> _What you should do_: Please pull out every line of the listing below that contains the string "size", and leave the rest out.

> _Data to process_:
──────────────────────────────
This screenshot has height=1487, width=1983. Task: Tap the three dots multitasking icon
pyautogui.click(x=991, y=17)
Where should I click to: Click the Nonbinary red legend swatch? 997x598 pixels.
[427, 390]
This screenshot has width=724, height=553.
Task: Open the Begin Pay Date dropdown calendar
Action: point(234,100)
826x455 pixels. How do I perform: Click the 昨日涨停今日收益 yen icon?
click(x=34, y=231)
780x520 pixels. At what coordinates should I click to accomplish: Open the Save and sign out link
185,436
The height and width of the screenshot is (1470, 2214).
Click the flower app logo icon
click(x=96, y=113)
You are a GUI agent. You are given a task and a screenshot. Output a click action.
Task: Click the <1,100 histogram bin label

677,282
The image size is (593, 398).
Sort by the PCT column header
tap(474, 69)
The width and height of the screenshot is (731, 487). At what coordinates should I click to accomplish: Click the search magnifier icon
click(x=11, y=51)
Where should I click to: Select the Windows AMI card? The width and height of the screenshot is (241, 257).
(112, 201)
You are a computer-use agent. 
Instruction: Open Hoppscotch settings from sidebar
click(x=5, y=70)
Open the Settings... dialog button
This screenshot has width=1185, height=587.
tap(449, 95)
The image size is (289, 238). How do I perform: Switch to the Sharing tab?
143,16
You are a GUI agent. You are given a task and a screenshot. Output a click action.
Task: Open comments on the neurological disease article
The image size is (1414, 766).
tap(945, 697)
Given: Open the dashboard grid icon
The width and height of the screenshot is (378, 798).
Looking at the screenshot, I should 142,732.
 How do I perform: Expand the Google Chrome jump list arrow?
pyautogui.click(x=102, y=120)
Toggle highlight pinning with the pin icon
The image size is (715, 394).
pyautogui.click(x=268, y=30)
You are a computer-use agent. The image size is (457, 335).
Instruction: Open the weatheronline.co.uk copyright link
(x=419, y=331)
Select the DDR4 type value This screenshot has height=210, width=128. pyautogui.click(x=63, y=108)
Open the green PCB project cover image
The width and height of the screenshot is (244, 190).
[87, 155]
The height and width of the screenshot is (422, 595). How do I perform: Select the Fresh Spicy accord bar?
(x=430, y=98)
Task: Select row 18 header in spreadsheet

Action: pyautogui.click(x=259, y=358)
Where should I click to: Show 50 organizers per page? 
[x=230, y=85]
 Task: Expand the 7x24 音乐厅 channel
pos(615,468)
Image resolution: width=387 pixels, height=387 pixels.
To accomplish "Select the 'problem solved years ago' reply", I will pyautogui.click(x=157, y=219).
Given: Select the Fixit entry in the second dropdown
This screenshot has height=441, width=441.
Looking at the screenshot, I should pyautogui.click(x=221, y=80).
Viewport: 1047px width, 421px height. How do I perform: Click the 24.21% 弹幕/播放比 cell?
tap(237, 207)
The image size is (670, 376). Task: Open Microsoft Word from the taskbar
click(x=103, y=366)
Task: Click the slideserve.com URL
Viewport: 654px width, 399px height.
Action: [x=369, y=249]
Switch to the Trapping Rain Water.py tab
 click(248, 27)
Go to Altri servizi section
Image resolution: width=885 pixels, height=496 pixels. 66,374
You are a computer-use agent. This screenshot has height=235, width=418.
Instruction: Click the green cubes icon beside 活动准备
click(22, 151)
──────────────────────────────
> _Exercise response_:
The image size is (593, 398).
The image size is (289, 238). How do I perform: Switch to the Sharing tab?
The image size is (1414, 766).
The image size is (715, 394).
You are a computer-use agent. The image size is (457, 335).
The image size is (670, 376). Task: Open Microsoft Word from the taskbar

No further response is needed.